| Jeff Reid 2007-10-05, 9:58 pm |
| There is a forum thread about sorting:
http://www.physicsforums.com/showthread.php?t=181589
Pros and cons of sort algorithms:
quicksort - O(n log n) best / average time, worst case time of O(n^2) is rare.
Depends on how well the pivot points are chosen. Doesn't preserve the order of
"equal" elements. Sorts the data in place, but has significant recursion
overhead.
http://en.wikipedia.org/wiki/Quicksort
mergesort - O(n log n) average / worst case time. The wiki article for merge
sort is not good, it describes a recursvie "top down" algorithm, while a
typical merge sort is a non-recursive, looping "bottom up" algorithm. Merge
sorts are two phased. An initial pass to create groups of sorted data, then the
groups are merged until group size is equal to size of data to be sorted.
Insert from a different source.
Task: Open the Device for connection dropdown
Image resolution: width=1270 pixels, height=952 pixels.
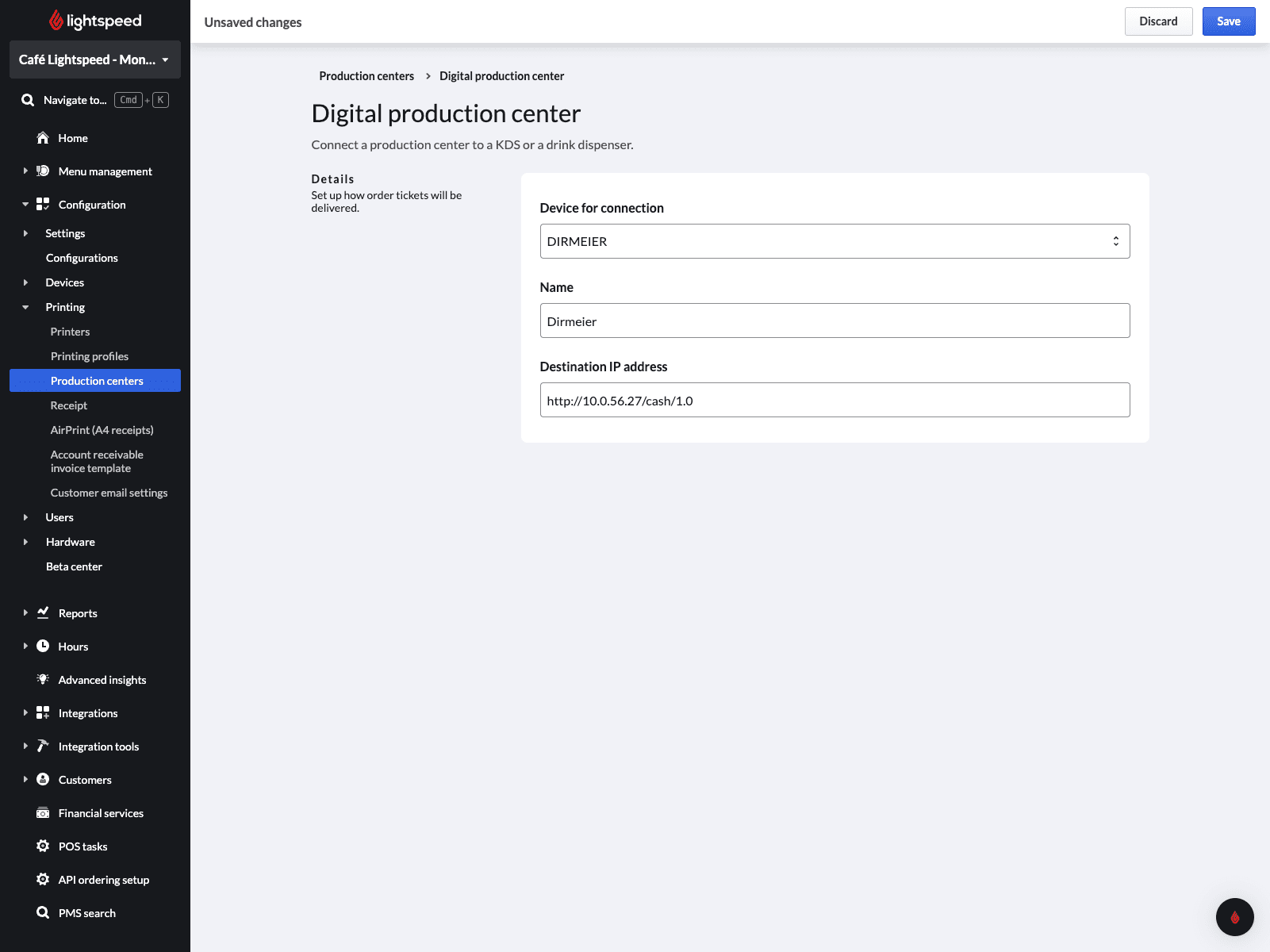Action: (835, 241)
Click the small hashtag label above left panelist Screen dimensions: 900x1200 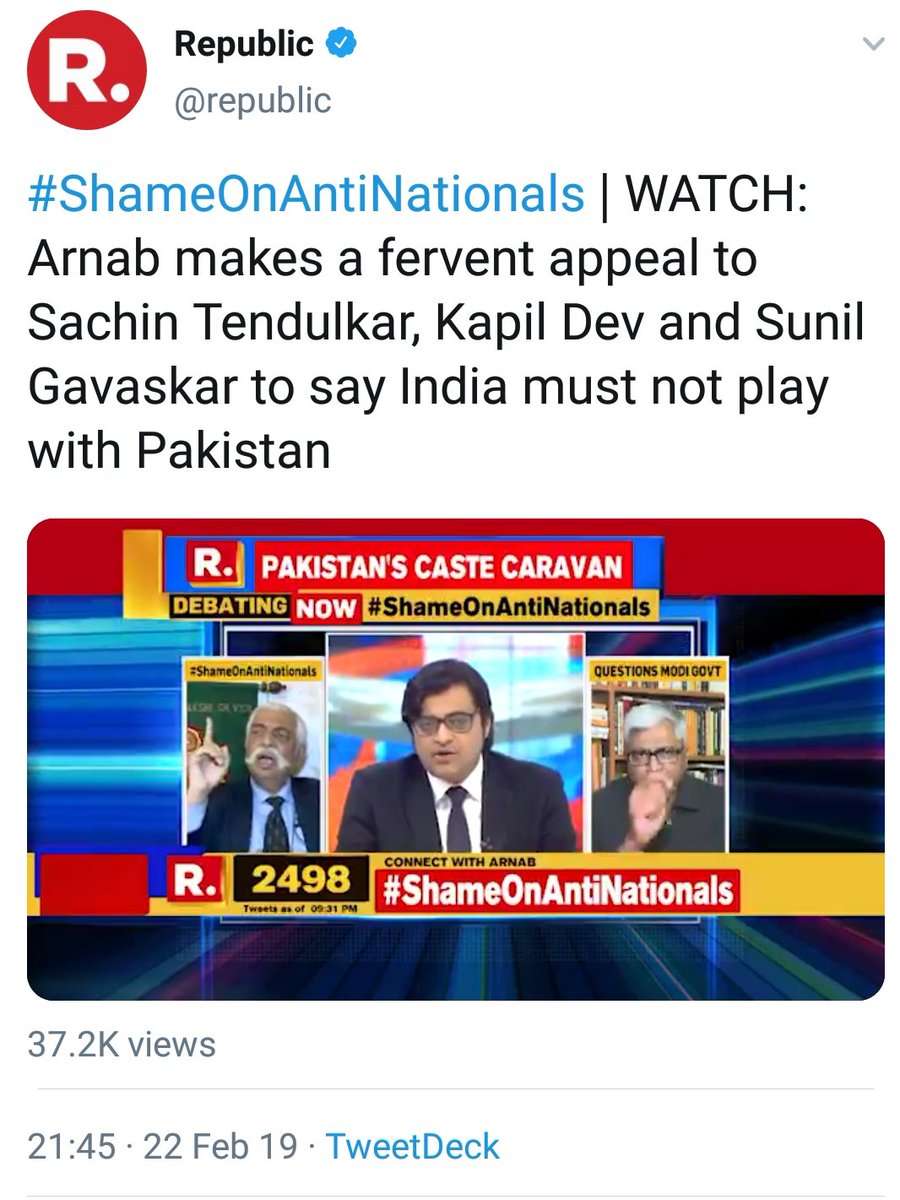pos(252,671)
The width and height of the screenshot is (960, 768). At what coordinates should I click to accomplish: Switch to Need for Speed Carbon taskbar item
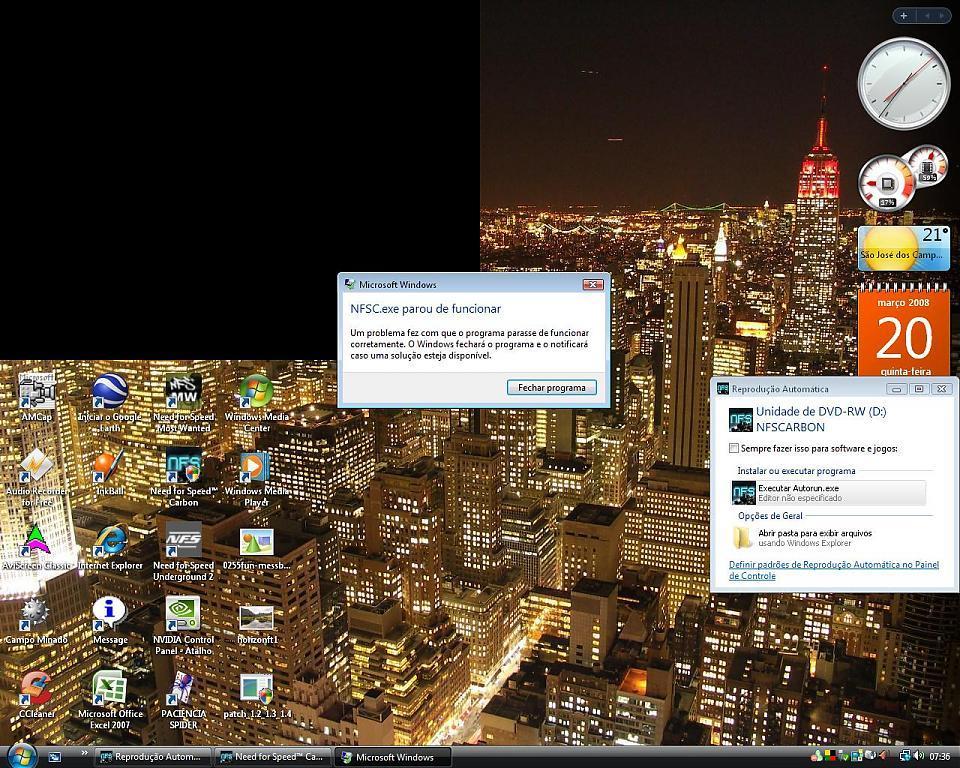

During the initial pass, a "natural" merge sort creates variable size groups,
based on the length of sequences of ascending or descending data. For
descending data, the data is reversed on the first pass, or dealt with in the
first merge pass. The base case time for a "natural" merge sort is O(n-1) on a
pre-sorted file, since the initial pass will create a single group, and the
merge pass will do nothing. The other basic type of merge sort uses fixed sized
groups. In my merge sort in "fixed" mode, I create groups of two elements,
swapping as needed. In Micorosoft's stable_sort, insertion sort is used to
create groups of 32. A merge sort requires a second memory area to store data or
pointers, so it's memory usage is double that of a quicksort, but using pointers
reduces this overhead. Also a merge sort always moves data for each pass, while
a quicksort only swaps data if needed. A merge sort will have fewer compares
than a quicksort. On truly random data, the time for both quicksort and merge
sort is close. If the data has significant pre-ordering, then the "natural"
merge sort is the fastest.
radix sort - If you have a lot of memory, and element size is not large, then
this can be fast. Similar to an old card sorter, read the data and place the
data into buckets, based on the least significant sub-element field (byte,
digit, ...). Merge the buckets and repeat for the next least significant sub-
element field. Repeat until most significant sub-element field is done. For
example, one of my test files is 8 digits of data (from pi), cr, lf. Split the
data up into 10 buckets based on the 8th digit, then repeath for the 7th digit,
.... until the 1st digit is done. This requires 8 passes of the data, so in this
case time is O(n*8). With 256 buckets, a radix sort on 64 bit elements would
also take 8 passes.
Actual source code and results:
The source code referenced below can be compiled and tested using Microsoft's
Visual Studio Express, which is free:
The version I downloaded was one that I could burn to a cd-rom then install
from the cd-rom. This appears to have changed. Select Visual Studio C++ express
to setup.
Array of 64 bit "random" number sorts:
http://jeffareid.net/misc/sortv.zip
Text file sort (pointer to data) sorts:
src1.txt is a 1048576 record file, each record is 8 digits of pi, cr, lf.
src2.txt is a 1048576 record file, each record is assembly code, cr, lf.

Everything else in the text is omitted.